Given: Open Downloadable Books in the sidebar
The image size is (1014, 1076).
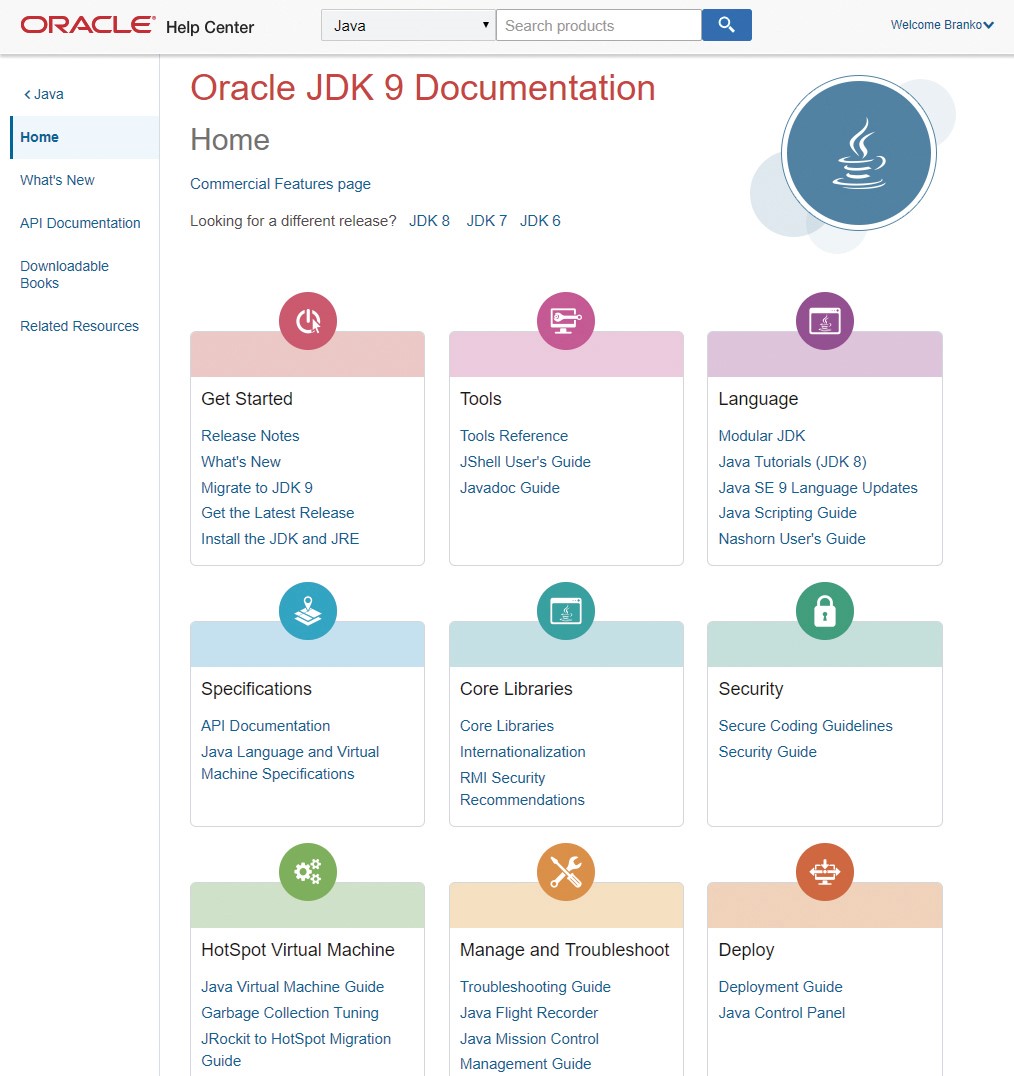Looking at the screenshot, I should tap(64, 274).
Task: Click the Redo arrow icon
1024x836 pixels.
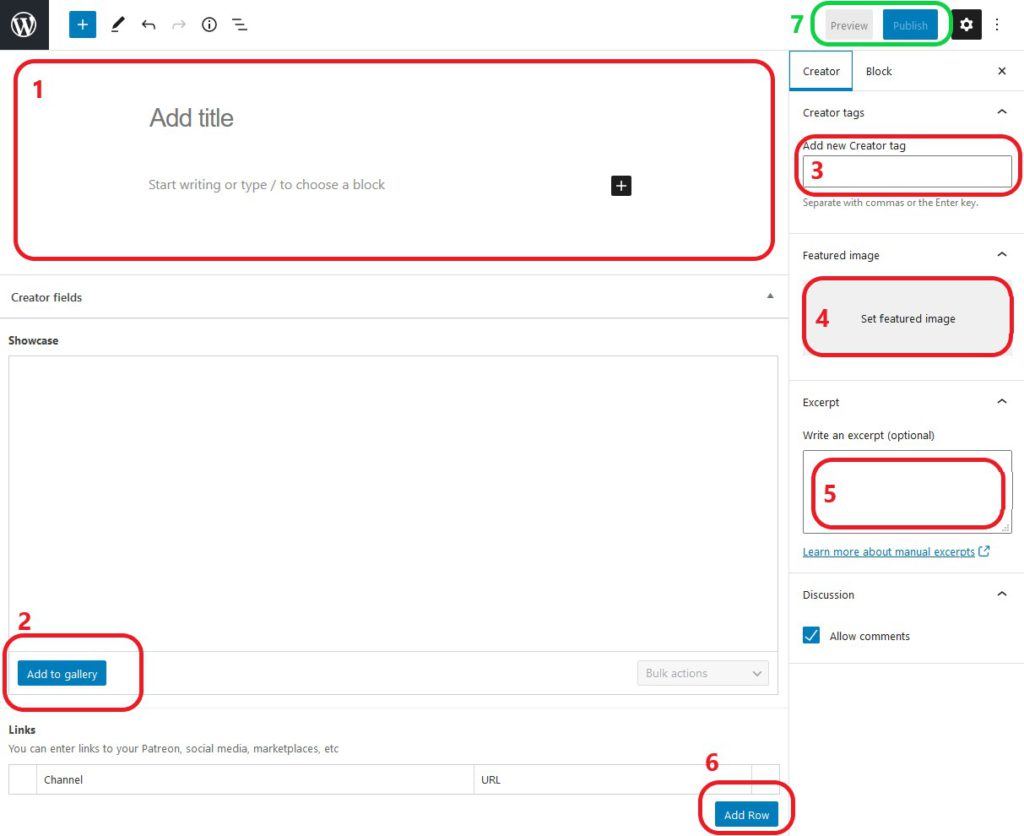Action: [178, 24]
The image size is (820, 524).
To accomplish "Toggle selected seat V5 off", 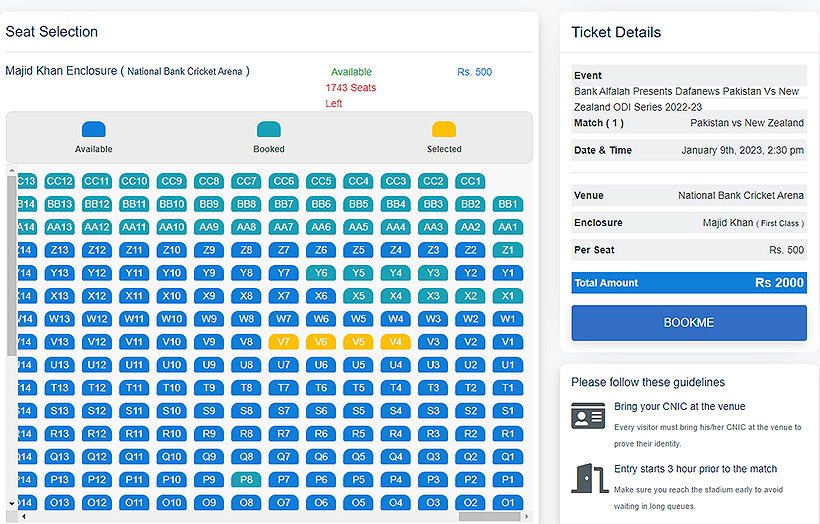I will (x=358, y=342).
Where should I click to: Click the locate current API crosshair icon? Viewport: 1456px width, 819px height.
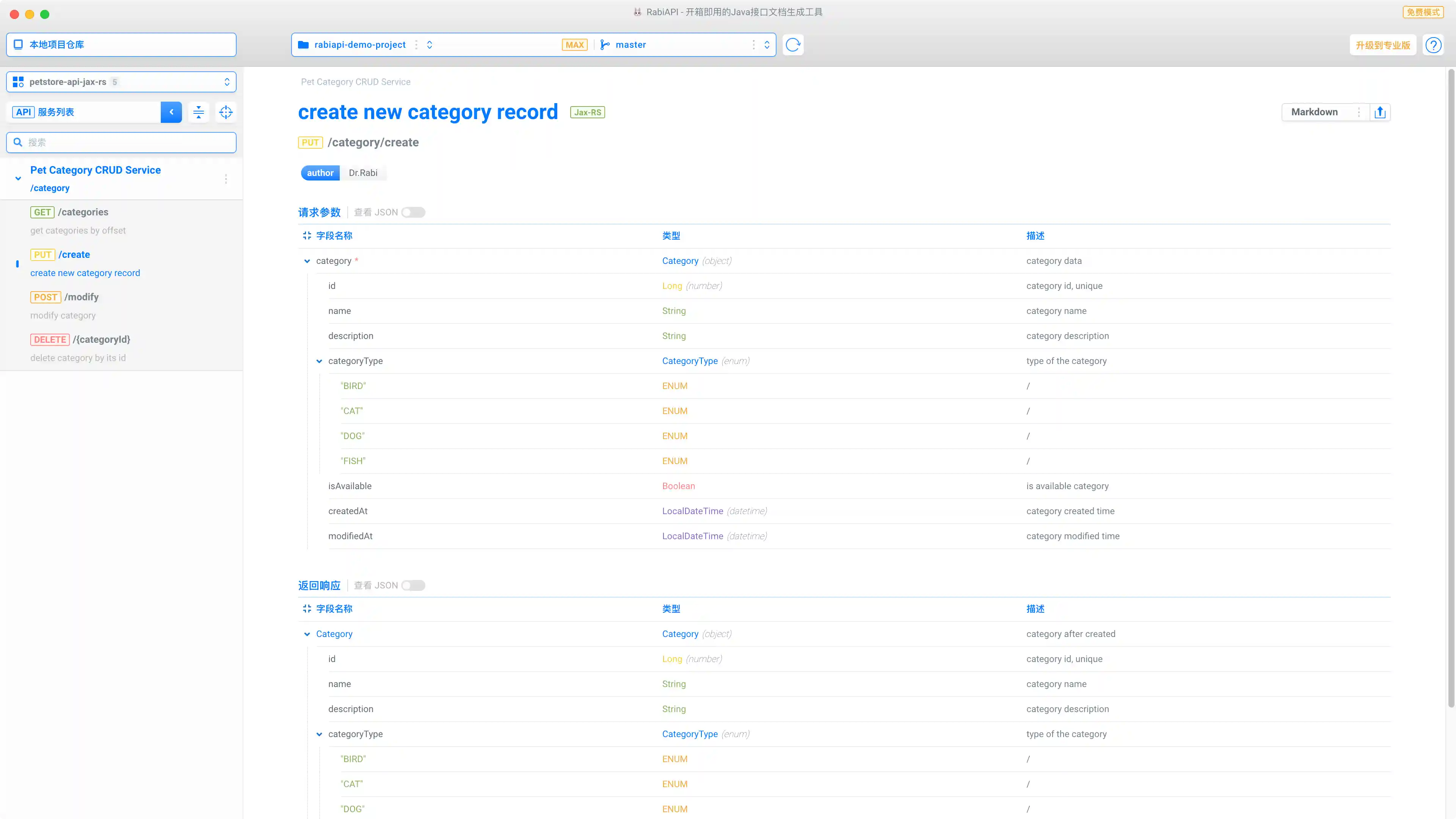(226, 112)
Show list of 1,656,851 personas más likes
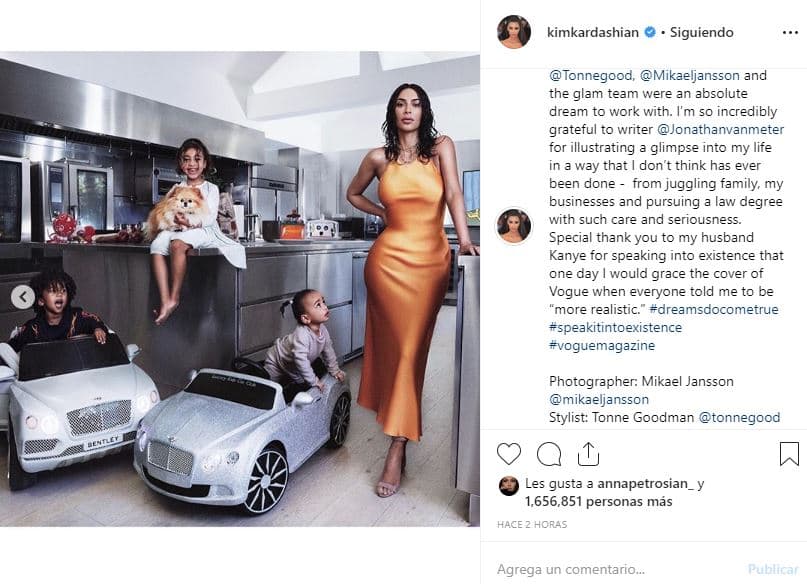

======

What is expected: Duplicate the data verbatim, beginning at the line that contains "Where should I" and continuing through the end of the data. Omit the pictures from your copy.

Result of the exercise:
Where should I click to: Click the locate current API crosshair icon? Viewport: 1456px width, 819px height.
(226, 112)
Show list of 1,656,851 personas más likes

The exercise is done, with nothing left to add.